Король плакал. Многие из тех, кто стоял рядом, — тоже.
Хаген взял его под руку, отвел в сторону.
— Что ты наделал, Хаген! — негромко, тоскливо сказал Гунтер, когда они отошли еще дальше.
— Спрячьте слезы, король! — ответил Хаген, и в голосе его была твердость. — Слугам не пристало видеть королевскую слабость… Волею случая мы избавлены от опасного врага — вот о чем надо думать. — Потом он повернулся к тем, что стояли над Зигфридом. — Чтобы не сказали, будто убийцы мы с вами, будем твердить одно: на него в лесу напали разбойники, когда он охотился в одиночку. Мои люди доставят его тело к покоям Кримхильды.
Кримхильда прожила в тревоге весь день. К вечеру с другого берега Рейна на повозках привезли добычу.
— Охотой довольны и король, и вассалы, — объясняли сопровождающие. — Зигфрид же — первый и там. Поймал медведя, привел его к стану, а там отпустил. Большой был переполох!
Кримхильде стало немного спокойнее. Она проснулась под утро в сумерках, чтобы пойти к заутрене, собралась будить своих девушек.
И тут в покои вбежал испуганный спальник.
— У дверей на щите весь измазанный в крови какой-то убитый витязь!
— Он! — вскрикнула Кримхильда, и свет на мгновение померк в ее глазах.
— Да мало ли витязей на свете, королева! — пытались утешить ее полуодетые придворные дамы. Но она уже знала страшную правду.
И все-таки надеялась. В окружении нескольких стражников с чадящими факелами, она вышла за дверь, пригнулась к убиенному рыцарю, подняла его голову и узнала…
Щит его, на котором лежал Зигфрид под дверью, был невредим — без вмятин, зазубрин. Так погибают только от руки убийцы, от удара в спину.
Там, где она вышила крестик, зияла огромная рана.
* * *
Воинов-нибелунгов Кримхильда послала за старым Зигмундом.

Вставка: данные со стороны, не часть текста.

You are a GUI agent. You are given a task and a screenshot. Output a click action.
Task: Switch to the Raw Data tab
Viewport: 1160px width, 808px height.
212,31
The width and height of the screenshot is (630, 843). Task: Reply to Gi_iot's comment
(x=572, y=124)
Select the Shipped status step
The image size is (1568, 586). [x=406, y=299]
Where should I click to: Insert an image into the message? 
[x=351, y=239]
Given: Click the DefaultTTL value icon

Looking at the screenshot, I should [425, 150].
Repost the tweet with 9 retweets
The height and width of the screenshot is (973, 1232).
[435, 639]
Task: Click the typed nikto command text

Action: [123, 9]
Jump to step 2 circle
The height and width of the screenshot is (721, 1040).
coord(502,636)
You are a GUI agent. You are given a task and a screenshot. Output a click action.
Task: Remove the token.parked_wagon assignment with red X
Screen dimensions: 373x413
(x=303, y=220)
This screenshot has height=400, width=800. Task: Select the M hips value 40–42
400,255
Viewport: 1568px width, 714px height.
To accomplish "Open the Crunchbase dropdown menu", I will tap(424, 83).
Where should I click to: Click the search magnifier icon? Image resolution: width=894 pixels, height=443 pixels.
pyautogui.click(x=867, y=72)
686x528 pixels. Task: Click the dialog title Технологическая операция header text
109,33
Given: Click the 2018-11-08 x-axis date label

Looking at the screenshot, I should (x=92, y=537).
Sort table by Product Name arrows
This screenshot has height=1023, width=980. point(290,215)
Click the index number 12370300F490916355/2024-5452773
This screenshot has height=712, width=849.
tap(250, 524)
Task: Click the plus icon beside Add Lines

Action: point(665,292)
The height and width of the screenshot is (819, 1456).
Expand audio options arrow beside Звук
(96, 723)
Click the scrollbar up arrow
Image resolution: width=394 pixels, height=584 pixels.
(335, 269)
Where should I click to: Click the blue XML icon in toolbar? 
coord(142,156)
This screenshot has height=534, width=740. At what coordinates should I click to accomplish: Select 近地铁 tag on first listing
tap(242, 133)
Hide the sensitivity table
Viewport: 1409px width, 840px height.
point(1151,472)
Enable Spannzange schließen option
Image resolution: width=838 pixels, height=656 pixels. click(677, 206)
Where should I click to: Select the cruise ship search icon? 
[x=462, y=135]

Тот не поверил сначала, решил, что это дурная шутка. Но услышав рыданья и стоны из покоев Кримхильды, все понял.
Скоро, громыхая щитами, сбежалась вся дружина. Воины требовали отмщения.
Отмщения хотел и Зигмунд.
— Королева, укажите убийцу! Мы раздавим его, как давят паука! Даже если его зовут Гунтер — разве не он заманил нашего короля на охоту?
Кримхильда долго умоляла их подождать. Тысяча воинов в чужой стране — что они могли сделать! Никто из них не ушел бы из Вормса живым.
Омертвевшими губами Кримхильда отдавала приказы.
Тело обмыли. Воины понесли его на носилках к храму. Кузнецы с утра принялись ковать гроб.
Печально звали колокола горожан к заупокойной службе.
Пришел и король со своей дружиной. Даже Хагену полагалось явиться. На том же крыльце, где лишь неделю назад была она победительницей, Кримхильда стояла потерянная, подавленная.
— Сестра, прими мое сочувствие. Мы все печалимся и скорбим… — начал было Гунтер.
— Стоит ли, брат, говорить вам о скорби, — перебила его она. — Зло не происходит, если нет людей, которые его поощряют! Лучше бы я сама лежала здесь!
— Сестра, ты убита горем, и потому простительны твои несправедливые слова. Я в самом деле скорблю.